The primary endpoint was analyzed using a restricted maximum likelihood (REML)-based repeated measures approach using all available longitudinal POMWP observations at the assessment times up to day 2 evening, 1 h after drug application. The statistical model, applied to the analysis of change from baseline in POMWP, included the fixed categorical effects of treatment, country, application site (back/neck), time and treatment-by-time interaction, as well as the continuous fixed covariates of baseline POMWP and baseline-by-time interaction.
The key secondary endpoints POMWP AUC72 and POMWP AUC120 were analyzed using analysis of covariance (ANCOVA) including treatment, country, and application site (back/neck) as fixed effects and baseline POMWP as a continuous covariate. The key secondary endpoints were analyzed hierarchically (POMWP AUC72 first) in a confirmatory way, only if statistical significance was achieved for the primary endpoint. Therefore, no alpha-adjustment for multiple endpoint testing was applied.
All other secondary endpoints were considered as supportive only.
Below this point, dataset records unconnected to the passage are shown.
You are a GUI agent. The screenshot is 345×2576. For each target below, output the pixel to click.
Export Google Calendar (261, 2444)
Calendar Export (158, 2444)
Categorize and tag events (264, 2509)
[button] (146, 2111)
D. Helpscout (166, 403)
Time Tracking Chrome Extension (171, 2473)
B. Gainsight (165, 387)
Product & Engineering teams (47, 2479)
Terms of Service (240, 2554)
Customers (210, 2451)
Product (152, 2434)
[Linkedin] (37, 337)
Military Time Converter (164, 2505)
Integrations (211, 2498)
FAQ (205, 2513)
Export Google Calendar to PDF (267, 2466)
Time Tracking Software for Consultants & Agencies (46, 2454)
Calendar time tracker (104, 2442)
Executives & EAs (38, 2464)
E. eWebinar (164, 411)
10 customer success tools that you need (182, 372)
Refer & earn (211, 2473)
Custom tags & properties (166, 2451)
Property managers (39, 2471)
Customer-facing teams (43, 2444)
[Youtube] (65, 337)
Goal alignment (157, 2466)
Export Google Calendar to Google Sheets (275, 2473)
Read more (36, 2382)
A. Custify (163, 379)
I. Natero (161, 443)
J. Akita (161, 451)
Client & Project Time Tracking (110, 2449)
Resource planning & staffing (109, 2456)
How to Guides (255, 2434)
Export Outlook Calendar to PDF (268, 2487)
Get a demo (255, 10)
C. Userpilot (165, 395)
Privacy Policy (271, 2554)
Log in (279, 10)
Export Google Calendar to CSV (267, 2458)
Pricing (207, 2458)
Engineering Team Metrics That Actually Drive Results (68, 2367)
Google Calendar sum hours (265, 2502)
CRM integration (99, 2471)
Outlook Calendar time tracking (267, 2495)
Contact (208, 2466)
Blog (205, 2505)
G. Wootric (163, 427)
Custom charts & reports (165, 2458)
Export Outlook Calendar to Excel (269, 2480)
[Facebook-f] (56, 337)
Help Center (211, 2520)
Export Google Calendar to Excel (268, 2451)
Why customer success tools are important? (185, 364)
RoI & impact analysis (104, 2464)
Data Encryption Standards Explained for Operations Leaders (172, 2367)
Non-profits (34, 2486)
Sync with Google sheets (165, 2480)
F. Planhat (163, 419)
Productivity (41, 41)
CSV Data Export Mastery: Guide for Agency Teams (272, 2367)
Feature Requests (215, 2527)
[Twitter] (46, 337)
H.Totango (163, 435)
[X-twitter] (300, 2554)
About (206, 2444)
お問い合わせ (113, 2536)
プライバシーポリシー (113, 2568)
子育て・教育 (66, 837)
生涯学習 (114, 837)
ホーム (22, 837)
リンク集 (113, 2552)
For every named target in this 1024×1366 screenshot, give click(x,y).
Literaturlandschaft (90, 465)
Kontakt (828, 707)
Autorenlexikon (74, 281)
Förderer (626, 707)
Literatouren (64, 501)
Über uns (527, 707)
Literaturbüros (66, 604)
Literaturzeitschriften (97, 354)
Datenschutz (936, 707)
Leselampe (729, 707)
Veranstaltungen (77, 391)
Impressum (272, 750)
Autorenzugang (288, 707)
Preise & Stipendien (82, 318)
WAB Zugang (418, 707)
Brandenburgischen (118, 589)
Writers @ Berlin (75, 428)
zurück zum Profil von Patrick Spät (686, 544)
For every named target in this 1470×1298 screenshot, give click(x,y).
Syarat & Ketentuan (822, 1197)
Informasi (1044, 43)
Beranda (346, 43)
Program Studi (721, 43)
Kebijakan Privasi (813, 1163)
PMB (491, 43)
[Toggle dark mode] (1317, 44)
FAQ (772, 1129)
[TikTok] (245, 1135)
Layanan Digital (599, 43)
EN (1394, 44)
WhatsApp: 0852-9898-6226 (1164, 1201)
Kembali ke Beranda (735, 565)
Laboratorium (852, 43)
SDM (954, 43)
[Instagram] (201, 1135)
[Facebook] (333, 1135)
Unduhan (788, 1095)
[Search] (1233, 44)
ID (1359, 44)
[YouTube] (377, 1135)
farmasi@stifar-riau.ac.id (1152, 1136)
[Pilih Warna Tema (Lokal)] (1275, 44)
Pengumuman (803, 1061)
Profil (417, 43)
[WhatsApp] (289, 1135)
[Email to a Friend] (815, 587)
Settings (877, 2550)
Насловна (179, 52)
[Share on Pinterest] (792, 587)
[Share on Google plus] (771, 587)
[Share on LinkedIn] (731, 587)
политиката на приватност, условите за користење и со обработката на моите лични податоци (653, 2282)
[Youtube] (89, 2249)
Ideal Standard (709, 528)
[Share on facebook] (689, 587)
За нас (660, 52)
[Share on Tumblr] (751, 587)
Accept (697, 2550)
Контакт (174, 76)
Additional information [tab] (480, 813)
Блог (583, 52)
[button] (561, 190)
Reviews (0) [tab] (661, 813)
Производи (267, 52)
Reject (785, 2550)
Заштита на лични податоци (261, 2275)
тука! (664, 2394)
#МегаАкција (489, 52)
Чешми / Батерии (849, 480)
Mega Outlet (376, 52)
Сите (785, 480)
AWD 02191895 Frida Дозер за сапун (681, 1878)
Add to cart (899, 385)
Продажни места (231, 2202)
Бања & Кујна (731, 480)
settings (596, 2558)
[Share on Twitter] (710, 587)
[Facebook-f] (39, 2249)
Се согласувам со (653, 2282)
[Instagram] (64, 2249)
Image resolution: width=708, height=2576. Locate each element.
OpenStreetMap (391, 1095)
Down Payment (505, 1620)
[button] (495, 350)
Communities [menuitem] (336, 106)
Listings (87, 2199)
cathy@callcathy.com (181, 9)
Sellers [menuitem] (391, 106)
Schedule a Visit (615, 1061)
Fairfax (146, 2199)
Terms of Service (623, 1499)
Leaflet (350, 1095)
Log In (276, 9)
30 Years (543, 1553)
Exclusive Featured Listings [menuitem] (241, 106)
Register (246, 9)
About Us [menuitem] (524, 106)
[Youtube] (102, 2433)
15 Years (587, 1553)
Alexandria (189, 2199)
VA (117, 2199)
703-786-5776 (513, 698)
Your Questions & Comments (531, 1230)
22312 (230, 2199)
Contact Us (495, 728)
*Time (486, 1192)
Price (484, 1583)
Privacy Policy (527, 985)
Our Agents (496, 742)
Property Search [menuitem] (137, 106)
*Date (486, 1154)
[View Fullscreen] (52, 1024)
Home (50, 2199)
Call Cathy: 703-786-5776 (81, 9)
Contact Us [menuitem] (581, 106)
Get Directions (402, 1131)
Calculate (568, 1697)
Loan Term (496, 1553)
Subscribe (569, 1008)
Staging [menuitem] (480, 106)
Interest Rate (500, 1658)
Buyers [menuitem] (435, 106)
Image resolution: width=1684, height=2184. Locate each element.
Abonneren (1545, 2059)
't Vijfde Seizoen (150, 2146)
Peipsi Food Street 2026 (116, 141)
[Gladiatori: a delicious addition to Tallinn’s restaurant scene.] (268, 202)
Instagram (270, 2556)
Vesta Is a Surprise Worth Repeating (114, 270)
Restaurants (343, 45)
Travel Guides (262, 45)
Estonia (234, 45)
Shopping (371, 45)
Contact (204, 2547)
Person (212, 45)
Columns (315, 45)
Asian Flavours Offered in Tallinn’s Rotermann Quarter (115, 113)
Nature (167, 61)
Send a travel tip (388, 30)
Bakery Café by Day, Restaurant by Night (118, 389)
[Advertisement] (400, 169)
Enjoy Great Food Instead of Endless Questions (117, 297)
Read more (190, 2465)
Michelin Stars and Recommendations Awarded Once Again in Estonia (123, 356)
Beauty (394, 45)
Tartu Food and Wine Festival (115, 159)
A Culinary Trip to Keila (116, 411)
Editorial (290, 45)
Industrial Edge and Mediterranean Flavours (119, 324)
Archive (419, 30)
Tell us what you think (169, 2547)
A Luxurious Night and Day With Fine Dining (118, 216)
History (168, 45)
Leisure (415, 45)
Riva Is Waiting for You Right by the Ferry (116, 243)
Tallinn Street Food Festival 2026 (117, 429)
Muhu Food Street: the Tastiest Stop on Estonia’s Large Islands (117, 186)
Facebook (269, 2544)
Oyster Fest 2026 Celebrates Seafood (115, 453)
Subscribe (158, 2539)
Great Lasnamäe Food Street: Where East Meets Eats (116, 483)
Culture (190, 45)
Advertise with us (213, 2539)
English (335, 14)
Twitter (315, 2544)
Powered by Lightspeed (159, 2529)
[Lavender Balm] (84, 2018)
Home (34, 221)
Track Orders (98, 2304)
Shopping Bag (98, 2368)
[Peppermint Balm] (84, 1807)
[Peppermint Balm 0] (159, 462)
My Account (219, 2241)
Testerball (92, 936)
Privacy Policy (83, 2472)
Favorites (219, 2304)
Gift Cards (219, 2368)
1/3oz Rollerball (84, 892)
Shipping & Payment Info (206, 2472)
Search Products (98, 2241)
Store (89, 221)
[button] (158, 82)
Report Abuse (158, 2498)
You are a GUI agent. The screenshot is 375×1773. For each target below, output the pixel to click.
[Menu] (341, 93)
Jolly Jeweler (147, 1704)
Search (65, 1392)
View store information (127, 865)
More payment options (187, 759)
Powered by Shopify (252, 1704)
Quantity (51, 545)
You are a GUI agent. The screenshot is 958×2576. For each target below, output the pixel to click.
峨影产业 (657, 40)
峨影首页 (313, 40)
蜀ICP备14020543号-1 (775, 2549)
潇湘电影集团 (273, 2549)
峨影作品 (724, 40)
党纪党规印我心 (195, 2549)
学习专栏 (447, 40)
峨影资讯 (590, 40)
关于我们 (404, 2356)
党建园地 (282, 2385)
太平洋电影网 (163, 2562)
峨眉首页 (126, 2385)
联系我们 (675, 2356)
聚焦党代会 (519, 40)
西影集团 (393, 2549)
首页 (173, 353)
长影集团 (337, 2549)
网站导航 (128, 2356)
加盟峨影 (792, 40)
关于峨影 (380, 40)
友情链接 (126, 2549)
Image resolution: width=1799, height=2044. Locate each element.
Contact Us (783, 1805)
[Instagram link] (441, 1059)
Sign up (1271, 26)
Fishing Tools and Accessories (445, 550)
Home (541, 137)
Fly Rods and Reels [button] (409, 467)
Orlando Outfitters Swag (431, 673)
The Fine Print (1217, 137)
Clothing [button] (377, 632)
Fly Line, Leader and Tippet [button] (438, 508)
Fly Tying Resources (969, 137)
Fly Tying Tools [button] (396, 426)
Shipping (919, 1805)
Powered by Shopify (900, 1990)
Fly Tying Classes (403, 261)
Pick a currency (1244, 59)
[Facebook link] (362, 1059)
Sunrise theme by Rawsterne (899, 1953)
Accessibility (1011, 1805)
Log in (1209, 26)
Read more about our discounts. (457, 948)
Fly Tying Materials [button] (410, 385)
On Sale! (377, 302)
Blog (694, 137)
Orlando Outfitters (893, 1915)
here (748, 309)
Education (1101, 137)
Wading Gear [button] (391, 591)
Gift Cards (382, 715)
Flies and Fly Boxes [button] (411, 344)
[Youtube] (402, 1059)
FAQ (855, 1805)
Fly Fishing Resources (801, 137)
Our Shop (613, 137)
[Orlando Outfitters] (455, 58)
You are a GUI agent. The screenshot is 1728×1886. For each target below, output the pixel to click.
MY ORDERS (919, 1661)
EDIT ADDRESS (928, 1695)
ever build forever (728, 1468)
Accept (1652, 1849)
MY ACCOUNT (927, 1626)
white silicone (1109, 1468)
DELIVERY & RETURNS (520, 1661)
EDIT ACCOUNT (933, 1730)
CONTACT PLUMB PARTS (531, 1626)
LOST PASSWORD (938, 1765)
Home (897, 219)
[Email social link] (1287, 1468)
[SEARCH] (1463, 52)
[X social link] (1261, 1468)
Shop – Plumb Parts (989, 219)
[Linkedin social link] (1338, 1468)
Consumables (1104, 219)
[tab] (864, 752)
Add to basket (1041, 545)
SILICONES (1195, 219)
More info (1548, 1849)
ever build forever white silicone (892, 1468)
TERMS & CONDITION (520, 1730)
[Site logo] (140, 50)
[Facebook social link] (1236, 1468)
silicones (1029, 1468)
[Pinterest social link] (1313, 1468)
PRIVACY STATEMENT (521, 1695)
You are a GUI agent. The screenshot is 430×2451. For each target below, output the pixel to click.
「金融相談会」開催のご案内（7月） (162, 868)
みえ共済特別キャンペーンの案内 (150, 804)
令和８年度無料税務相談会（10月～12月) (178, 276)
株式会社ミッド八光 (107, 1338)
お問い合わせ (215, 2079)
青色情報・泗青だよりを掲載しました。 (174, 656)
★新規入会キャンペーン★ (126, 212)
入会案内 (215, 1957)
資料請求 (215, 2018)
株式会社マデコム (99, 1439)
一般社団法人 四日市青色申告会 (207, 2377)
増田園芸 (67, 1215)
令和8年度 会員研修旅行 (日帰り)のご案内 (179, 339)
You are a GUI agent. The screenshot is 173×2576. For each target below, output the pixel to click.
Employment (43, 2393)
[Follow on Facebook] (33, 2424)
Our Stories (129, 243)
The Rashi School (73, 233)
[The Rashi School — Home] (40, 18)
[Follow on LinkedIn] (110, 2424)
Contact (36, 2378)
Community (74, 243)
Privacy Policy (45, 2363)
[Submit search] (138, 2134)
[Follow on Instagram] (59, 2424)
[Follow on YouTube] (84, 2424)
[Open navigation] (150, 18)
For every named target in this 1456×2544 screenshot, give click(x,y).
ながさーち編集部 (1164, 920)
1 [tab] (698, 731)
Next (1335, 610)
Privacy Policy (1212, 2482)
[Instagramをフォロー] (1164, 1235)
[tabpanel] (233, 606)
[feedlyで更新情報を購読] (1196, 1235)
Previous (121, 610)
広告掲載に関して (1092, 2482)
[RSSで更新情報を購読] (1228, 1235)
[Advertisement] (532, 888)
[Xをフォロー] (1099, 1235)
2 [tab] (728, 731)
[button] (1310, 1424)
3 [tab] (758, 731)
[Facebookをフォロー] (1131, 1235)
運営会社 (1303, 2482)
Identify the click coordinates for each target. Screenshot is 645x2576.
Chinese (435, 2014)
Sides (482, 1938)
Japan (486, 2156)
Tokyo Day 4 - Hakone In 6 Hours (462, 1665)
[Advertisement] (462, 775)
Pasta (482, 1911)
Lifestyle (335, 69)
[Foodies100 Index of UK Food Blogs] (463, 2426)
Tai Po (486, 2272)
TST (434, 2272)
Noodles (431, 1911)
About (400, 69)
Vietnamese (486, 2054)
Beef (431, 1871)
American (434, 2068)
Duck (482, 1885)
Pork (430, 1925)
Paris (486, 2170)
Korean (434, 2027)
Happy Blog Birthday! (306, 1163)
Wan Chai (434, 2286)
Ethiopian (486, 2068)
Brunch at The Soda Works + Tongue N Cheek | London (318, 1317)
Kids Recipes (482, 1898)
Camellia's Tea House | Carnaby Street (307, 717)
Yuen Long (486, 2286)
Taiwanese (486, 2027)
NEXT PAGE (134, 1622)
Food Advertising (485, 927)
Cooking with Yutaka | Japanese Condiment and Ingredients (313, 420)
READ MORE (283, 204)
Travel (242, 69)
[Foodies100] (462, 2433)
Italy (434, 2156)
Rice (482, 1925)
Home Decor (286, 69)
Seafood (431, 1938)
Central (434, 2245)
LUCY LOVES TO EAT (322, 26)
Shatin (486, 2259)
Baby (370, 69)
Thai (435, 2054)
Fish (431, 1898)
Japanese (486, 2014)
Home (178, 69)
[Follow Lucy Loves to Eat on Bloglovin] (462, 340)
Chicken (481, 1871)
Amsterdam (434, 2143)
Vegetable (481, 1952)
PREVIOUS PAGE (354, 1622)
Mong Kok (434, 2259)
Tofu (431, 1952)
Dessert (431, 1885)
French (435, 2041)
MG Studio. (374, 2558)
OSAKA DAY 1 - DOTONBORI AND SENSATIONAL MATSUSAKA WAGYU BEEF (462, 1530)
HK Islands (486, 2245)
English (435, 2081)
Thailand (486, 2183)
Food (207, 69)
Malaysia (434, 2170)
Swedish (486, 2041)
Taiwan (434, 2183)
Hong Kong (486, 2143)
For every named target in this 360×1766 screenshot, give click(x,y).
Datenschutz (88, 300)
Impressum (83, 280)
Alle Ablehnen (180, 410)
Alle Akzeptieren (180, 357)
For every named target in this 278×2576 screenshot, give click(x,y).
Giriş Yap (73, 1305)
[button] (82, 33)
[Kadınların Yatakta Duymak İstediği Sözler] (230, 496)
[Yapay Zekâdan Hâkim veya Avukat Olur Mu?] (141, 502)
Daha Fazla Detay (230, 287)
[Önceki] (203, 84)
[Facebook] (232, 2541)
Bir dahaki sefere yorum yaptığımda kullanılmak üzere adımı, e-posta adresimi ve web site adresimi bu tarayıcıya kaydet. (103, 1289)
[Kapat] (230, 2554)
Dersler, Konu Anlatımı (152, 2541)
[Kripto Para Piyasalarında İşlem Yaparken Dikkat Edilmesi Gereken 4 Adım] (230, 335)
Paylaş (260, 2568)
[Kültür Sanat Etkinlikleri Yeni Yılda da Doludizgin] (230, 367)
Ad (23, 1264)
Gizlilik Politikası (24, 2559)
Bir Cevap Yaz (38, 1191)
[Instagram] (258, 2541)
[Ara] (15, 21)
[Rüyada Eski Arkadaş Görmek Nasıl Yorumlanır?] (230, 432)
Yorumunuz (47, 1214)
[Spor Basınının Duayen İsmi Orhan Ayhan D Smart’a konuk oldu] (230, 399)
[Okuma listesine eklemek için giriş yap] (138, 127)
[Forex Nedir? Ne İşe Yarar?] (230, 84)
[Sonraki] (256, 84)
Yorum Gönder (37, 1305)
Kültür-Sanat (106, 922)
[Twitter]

The change in PA between baseline and day 2 evening before drug application, and the morning of day 6, respectively, were analyzed using an REML approach analogous to the primary analysis. The numbers of patients with a decrease in POMWP of at least 30% or 50%, respectively, from baseline until day 2 evening, 1 h after drug application, were analyzed by a logistic regression model, including the factor of treatment and the categorical stratification factors of country and application site (back/neck). No interim analysis was planned or performed.
Compliance with Ethics Guidelines
The clinical study (ClinicalTrials.gov identifier: NCT02700815) was conducted in compliance with the clinical trial protocol, the principles laid down in the Declaration of Helsinki, in accordance with ICH-GCP, and was based on the Guideline on Clinical Development of Fixed Combination Medicinal Products of the European Medicines Agency’s Committee for Medicinal Products for Human Use (CHMP) current at trial initiation [33]. The study was done to support the registration of a new product so the respective guidelines had to be followed in addition to the specific requests from the German Federal Institute for Drugs and Medical Devices. The study protocol (EudraCT number 2015-000404-25), protocol amendment and associated documents were reviewed by the Independent Ethics Committees and/or Institutional Review Boards (IECs/IRBs) of the participating centers; the master ethics committee is Ethik-Kommission der Bayrischen Landesärztekammer, München, Germany (Ethic Committee 16004) and further details of local committees can be found in Supplementary Table S1. Informed consent was obtained from each patient in writing before randomization and the rights of patients were protected.